Input records:
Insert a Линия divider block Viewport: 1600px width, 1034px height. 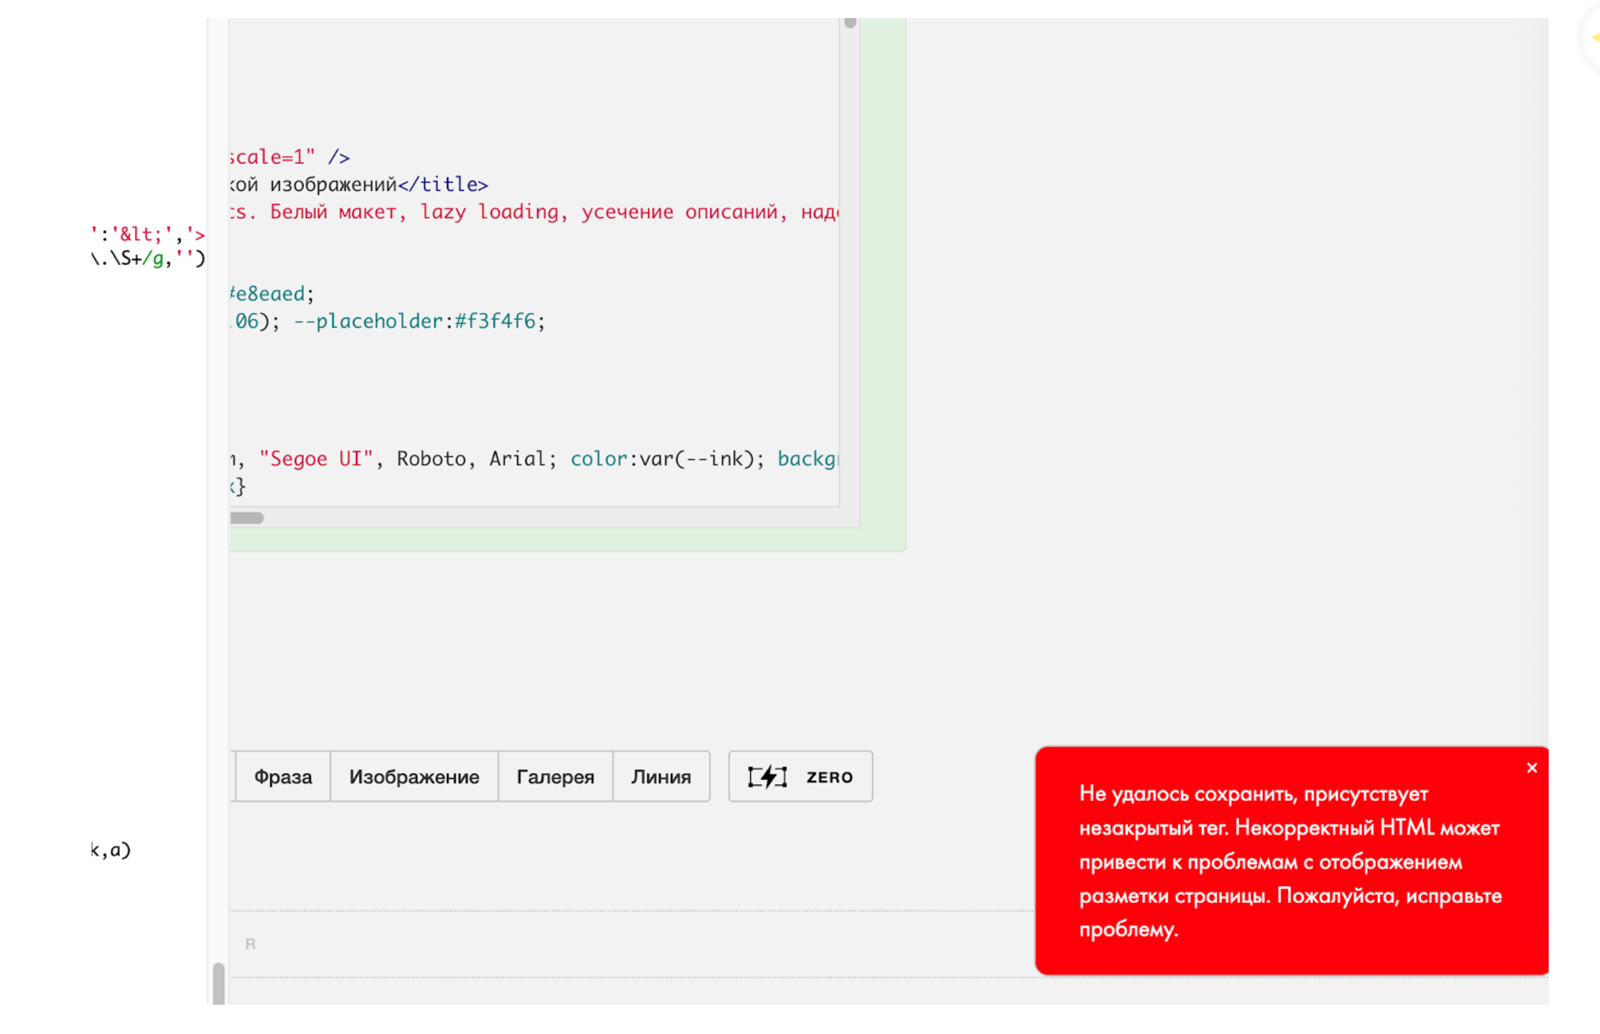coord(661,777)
--
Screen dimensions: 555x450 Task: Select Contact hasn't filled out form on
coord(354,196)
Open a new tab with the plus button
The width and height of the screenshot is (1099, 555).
==
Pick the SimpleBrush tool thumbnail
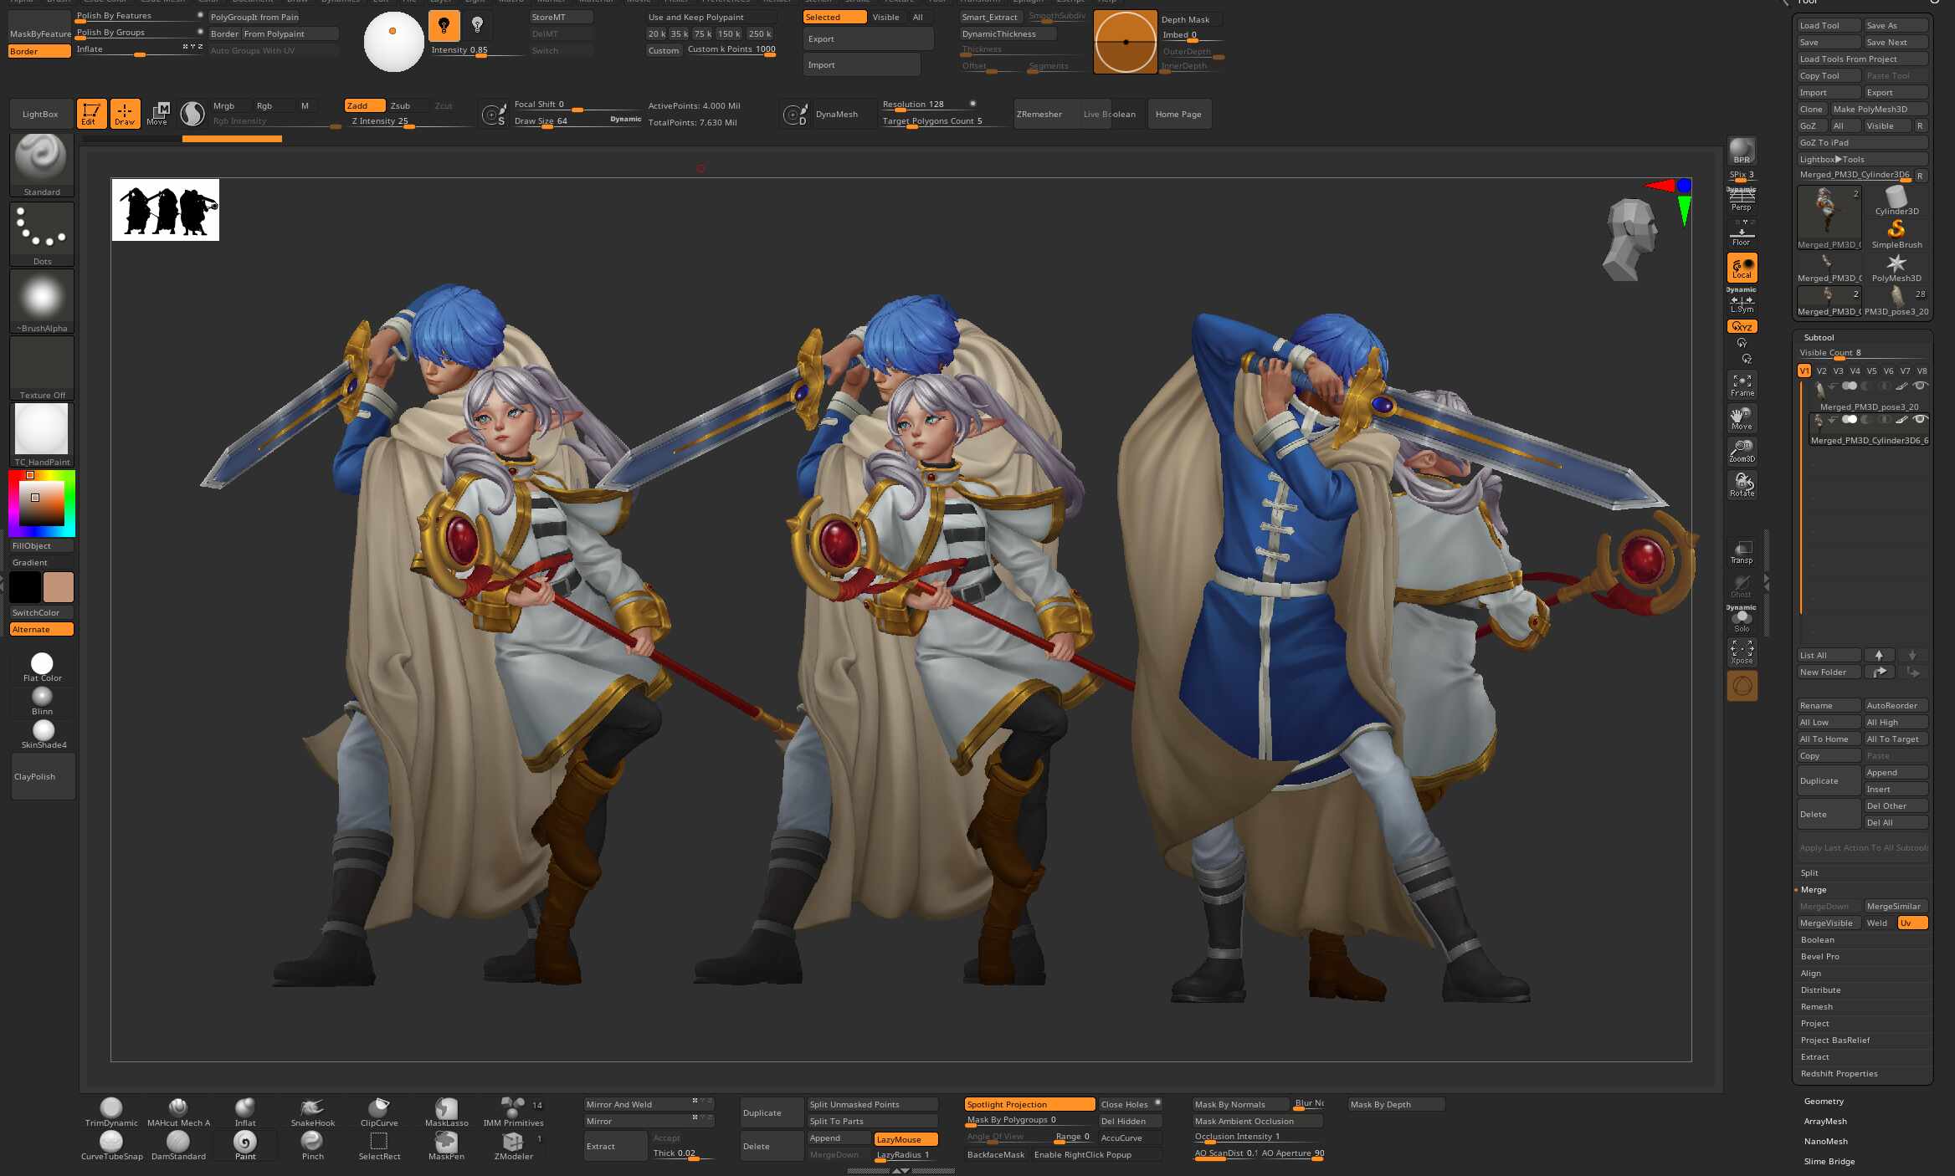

About this task:
From the records above, copy only the lines starting with the line that holds "Screen dimensions: 555x450" and going on through the line that holds "The width and", exactly as written.

Completed task:
Screen dimensions: 555x450 Task: Select Contact hasn't filled out form on
coord(354,196)
Open a new tab with the plus button
The width and height of the screenshot is (1099, 555).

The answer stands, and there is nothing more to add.